Muncul konflik baru. Mr. Carter memberhentikan latihan basket agar para siswa
belajar dan mengejar nilai yang baik. Kejadian ini masuk ke dalam siklus Storming.
Kekacauan mulai terjadi. Para orang tua murid protes kepada pihak sekolah yang kemudian
membawa pihak sekolah untuk mengadakan musyawarah untuk menentukan nasib tim basket
yang diberhentikan. Di sini terdapat proses negosiasi antara orang tua murid, pihak sekolah,
dan Mr. Carter.
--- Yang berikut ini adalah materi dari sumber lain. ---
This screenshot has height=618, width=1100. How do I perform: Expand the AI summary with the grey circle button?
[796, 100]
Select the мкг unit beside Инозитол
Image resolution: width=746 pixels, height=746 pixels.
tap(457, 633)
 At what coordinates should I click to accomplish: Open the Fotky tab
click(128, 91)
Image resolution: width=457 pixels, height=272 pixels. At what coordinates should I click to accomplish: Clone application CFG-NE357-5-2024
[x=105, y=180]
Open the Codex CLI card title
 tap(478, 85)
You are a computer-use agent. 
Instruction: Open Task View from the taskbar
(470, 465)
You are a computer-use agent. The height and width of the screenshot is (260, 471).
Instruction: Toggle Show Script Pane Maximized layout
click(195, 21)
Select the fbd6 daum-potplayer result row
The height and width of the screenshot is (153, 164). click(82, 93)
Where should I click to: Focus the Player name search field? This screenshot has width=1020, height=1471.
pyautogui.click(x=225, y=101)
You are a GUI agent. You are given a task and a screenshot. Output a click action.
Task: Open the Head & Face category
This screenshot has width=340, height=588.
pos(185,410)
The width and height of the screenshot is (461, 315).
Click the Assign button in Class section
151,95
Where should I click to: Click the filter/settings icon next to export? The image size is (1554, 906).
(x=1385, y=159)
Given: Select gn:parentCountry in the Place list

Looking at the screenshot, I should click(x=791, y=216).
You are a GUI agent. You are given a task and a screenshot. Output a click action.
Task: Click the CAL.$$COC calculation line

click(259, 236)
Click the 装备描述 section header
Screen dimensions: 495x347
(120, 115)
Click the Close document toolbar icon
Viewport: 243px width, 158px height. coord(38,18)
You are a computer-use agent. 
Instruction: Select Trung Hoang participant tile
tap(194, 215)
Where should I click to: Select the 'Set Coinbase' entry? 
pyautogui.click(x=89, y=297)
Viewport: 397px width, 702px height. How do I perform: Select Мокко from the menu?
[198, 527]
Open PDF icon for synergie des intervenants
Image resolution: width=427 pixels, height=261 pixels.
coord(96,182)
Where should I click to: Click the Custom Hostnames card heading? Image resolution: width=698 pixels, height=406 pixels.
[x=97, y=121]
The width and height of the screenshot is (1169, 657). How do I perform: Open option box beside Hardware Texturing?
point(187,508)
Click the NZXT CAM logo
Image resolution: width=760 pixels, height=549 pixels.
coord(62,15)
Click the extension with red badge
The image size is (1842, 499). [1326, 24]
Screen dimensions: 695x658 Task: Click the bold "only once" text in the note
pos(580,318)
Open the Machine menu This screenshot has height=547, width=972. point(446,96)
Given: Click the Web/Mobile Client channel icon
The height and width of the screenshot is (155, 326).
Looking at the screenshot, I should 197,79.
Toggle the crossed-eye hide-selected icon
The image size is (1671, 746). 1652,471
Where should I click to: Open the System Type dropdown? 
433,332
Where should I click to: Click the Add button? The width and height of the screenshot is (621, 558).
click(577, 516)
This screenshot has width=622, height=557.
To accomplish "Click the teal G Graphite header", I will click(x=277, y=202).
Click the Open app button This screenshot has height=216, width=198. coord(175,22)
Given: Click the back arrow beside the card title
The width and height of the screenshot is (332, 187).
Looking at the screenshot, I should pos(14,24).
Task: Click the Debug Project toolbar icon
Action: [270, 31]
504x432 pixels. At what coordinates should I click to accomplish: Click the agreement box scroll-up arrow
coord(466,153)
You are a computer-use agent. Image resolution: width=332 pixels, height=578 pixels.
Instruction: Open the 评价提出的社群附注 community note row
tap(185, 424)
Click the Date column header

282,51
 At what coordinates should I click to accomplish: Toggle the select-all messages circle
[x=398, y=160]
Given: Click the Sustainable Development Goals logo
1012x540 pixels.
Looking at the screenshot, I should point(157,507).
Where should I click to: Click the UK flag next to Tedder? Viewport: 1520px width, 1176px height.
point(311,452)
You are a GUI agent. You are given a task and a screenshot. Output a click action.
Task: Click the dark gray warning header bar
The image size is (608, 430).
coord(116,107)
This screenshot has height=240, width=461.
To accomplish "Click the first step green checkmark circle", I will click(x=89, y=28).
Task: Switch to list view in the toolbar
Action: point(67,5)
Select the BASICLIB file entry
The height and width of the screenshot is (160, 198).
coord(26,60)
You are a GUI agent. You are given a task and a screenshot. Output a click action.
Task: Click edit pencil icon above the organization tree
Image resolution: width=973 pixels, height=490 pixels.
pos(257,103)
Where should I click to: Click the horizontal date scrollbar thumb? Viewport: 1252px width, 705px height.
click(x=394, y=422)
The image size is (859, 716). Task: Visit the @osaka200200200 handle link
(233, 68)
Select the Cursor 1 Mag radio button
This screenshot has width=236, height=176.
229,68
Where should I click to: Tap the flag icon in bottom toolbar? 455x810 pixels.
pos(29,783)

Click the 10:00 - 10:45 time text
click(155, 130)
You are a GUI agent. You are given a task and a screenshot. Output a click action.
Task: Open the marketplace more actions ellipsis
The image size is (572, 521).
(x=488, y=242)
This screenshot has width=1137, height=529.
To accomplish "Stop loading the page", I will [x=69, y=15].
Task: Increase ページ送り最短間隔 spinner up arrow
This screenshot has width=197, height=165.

Namun pada akhirnya, Mr. Carter mengundurkan diri dari jabatan pelatih tim
basket SMA Richmond. Baru saja ia mengundurkan diri, ketika ia mengunjungi gymnasium,
ia melihat para pemainnya sedang belajar bersama bersama guru mereka dan meminta Mr.
Carter untuk melatih mereka kembali. Tahap ini masuk ke dalam siklus Norming, di mana
para pemain mulai menyadari keuntungan adanya Mr. Carter dalam tim mereka. Di tahap ini,
dapat dibilang telah terjadi kelekatan atau cohesiveness. Kemudian, mereka dapat mencapai
tahap Performing, yakni mereka tahu apa tujuan mereka, kemudian saling bahu-membahu,
dan berhasil menjuarai berbagai turnamen.
Pada akhirnya, tim basket SMA Richmond merupakan Team Work yang baik karena
berhasil membangun sinergi positif, saling bekerja sama dan melengkapi, serta memiliki
komunikasi yang baik. Berdasarkan jenis tim menurut Robbins & Judge (2008), tim ini
masuk ke dalam Problem Solving Teams. Sementara, tipologi kelompok tim basket ini masuk
ke dalam Interacting Groups, di mana mereka paham tujuan mereka dan saling berkoordinasi
untuk mencapai tujuan mereka. Pola pelatihan yang diterapkan oleh Mr. Carter dengan segala
kontroversinya ternyata efektif untuk menjadikan tim basket SMA Richmond sebagai tim
yang andal, juga menjadikan siswa-siswanya berprestasi dalam akademis mereka.